* Work instructions *
List every line in the material that includes the word "beside", copying each line in full.

* Data entries *

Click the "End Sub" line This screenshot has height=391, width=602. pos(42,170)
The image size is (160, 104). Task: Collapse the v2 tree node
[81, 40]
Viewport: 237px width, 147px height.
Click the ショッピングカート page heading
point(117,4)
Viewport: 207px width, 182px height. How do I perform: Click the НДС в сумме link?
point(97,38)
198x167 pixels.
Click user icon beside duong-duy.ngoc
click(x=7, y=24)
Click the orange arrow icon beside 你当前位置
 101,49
* * *
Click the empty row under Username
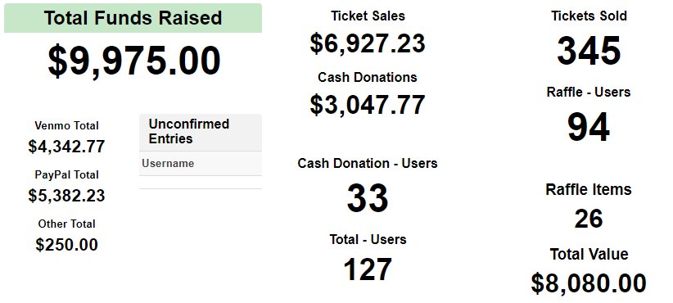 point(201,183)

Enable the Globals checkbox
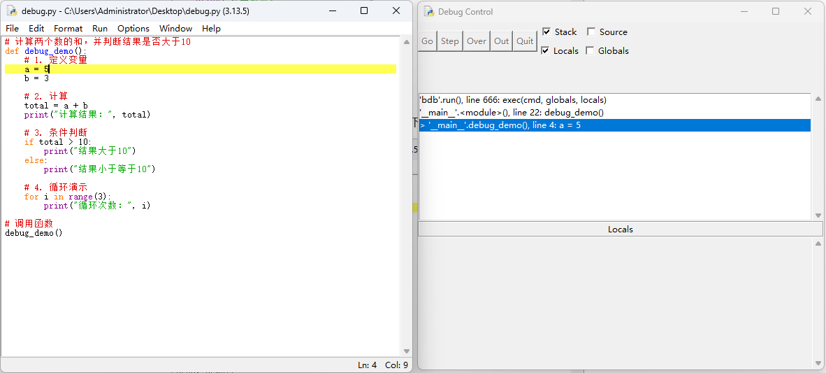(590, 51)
---
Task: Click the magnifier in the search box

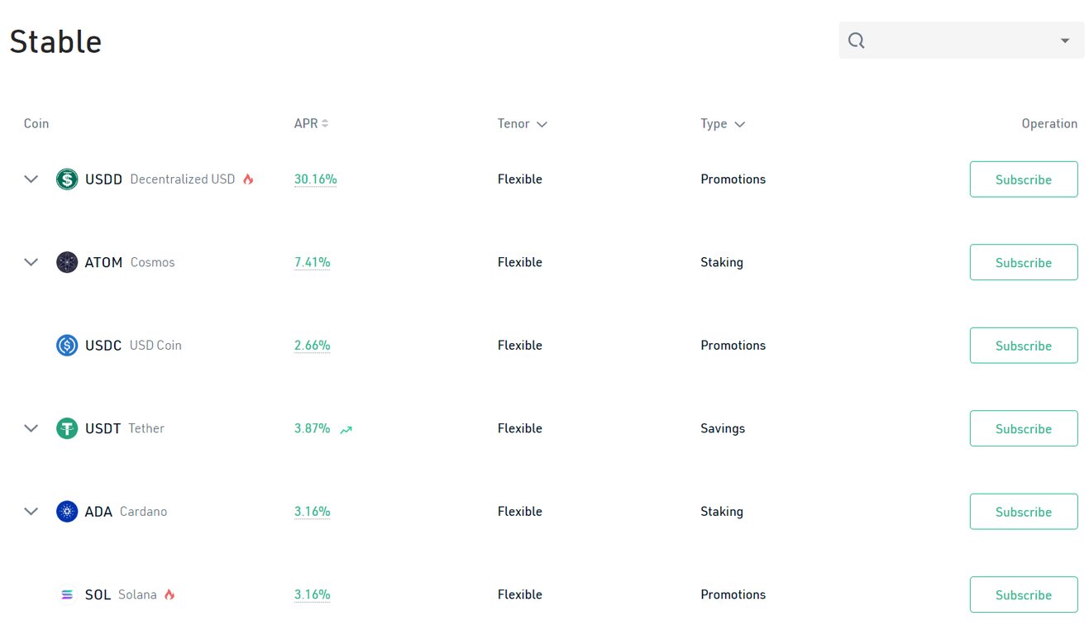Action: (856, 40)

* Response to this exercise *
Click user icon beside duong-duy.ngoc
Click the orange arrow icon beside 你当前位置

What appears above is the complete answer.